Avaliação: As PEC’s 186, 187 e 188 não foram votadas pelo Congresso Nacional em 2020, mas continuam tramitando com risco de serem aprovadas em 2021.

11 – A Câmara dos Deputados aprovou em segundo turno e o Senado em dois turnos a Proposta de Emenda Constitucional (PEC) 01-D, aumentando o piso federal do SUS para 19,4% da Receita Corrente Líquida de forma escalonada (durante sete anos) e injetando cerca de R$ 40 bilhões adicionais para o financiamento federal do SUS (com impactos positivos nos valores transferidos para os Fundos Estaduais e Municipais de Saúde).

Avaliação: A PEC 01-D não foi votada pelo Congresso Nacional em 2020.

12 – As bases de financiamento da Seguridade Social e do SUS foram ampliadas mediante a redução dos gastos tributários (ou redução da renúncia de receita, estimada em mais de R$ 300 bilhões anuais), a revisão da estrutura de tributação vigente no Brasil (reduzindo a não tributação de imposto de renda sobre os rendimentos dos mais ricos e reduzindo a tributação sobre a classe média e os contribuintes de baixa renda, reduzindo a tributação que incide sobre a produção e o consumo como o ICMS, ISS e o IPI e aumentando a tributação que incide sobre patrimônio, renda e riqueza, como o IPTU, o Imposto sobre Transmissão Causa Mortis e Doações) e a aprovação pelo Congresso Nacional da tributação sobre Grandes Fortunas e sobre Grandes Transações Financeiras.

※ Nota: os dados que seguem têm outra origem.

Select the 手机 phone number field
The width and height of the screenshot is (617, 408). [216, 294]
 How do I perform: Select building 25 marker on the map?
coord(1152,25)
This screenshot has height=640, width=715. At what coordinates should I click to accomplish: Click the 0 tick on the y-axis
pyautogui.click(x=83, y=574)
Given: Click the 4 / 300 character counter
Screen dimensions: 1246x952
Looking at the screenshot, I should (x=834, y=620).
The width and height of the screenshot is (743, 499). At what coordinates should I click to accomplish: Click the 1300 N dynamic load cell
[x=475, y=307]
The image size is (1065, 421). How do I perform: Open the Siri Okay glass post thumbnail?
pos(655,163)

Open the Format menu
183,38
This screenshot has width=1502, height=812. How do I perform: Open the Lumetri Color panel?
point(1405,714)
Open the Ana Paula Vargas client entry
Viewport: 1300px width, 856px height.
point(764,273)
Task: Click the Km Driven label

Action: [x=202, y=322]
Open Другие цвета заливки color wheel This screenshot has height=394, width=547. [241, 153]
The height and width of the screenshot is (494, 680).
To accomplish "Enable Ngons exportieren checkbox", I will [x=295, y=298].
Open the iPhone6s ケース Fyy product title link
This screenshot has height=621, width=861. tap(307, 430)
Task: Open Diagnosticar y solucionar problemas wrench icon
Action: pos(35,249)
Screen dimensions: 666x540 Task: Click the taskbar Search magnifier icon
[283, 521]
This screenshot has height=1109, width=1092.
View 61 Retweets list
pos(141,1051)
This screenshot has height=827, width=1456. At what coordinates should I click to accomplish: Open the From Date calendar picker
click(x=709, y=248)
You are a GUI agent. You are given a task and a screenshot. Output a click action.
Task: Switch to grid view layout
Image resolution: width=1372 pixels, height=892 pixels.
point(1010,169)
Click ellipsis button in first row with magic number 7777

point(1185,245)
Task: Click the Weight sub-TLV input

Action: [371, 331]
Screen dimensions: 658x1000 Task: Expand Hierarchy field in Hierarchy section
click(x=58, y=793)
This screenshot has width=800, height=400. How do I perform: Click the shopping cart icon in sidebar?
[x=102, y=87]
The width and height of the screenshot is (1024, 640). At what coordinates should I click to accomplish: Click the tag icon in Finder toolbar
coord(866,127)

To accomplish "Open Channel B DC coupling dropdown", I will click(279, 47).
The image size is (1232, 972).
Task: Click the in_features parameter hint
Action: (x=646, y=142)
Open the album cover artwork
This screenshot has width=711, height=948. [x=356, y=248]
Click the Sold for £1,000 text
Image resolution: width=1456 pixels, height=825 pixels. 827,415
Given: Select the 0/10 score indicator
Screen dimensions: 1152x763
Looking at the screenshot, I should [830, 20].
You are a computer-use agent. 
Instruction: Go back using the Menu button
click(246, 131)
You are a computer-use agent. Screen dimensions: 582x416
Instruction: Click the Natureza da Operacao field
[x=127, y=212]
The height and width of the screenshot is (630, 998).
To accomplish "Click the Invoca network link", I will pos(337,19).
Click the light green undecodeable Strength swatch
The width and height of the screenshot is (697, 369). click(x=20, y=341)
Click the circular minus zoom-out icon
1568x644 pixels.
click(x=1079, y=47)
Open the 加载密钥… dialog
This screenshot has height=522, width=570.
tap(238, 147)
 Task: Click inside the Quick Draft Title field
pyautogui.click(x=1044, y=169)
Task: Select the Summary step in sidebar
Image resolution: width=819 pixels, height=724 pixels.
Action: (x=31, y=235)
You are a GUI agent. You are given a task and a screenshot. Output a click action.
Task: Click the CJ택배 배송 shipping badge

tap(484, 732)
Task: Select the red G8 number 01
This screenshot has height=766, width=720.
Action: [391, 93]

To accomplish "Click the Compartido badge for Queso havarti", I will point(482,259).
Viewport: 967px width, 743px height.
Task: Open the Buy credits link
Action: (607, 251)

Avaliação: Não houve nenhuma aprovação de projeto de lei pelo Congresso Nacional em 2020 para ampliar as bases de financiamento da Seguridade Social e do SUS mediante a redução dos gastos tributários, nem para uma reforma tributária que aumente a incidência sobre patrimônio, renda e riqueza (especialmente as grandes fortunas e as grandes transações financeiras) e reduza a incidência sobre produção e consumo.

13 - O Movimento “Saúde+10” coordenado pelo Conselho Nacional de Saúde em 2012 e 2013, que reuniu mais de 2,2 milhões de assinaturas auditadas para o Projeto Lei Complementar 321 (10% das receitas correntes brutas da União para o SUS) encaminhado ao Congresso Nacional, foi resgatado como fonte inspiradora da solidariedade e mobilização social ampla e com unidade para o conjunto de ações realizadas contra o desfinanciamento do SUS neste ano, como por exemplo no Fórum Social das Resistências/Fórum Social Mundial (de 21 a 25 de janeiro em Porto Alegre/RS), bem como para concretizar essa “visão de futuro”.

Avaliação: O Conselho Nacional de Saúde, as entidades da Reforma Sanitária e os movimentos de saúde ampliaram a capacidade de mobilização em prol da unidade de ação em defesa do SUS e em defesa de recursos adicionais para seu financiamento, especialmente na formação e atividades da “Frente pela Vida” e da petição pública “o SUS merece mais em 2021” para cobrar a ausência do governo federal no processo tripartite (com os governos estaduais e municipais) de coordenação nacional para o enfrentamento da Covid-19, inclusive para garantir “Vacinas Já para todos e todas”.

14 - “Quem sabe faz a hora, não espera acontecer” (Geraldo Vandré).

Avaliação Final: Infelizmente, exceto o ponto 13, a visão de futuro apresentada nos outros 12 pontos não se concretizou no final de 2020. Por isso, em 2021, “vem, vamos embora, que esperar não é saber – quem sabe faz a hora, não espera acontecer” (Geraldo Vandré). VIVA O SUS!


Francisco R. Funcia, Economista e Mestre em Economia Política pela PUC-SP e Vice-Presidente da Associação Brasileira de Economia da Saúde (ABrES).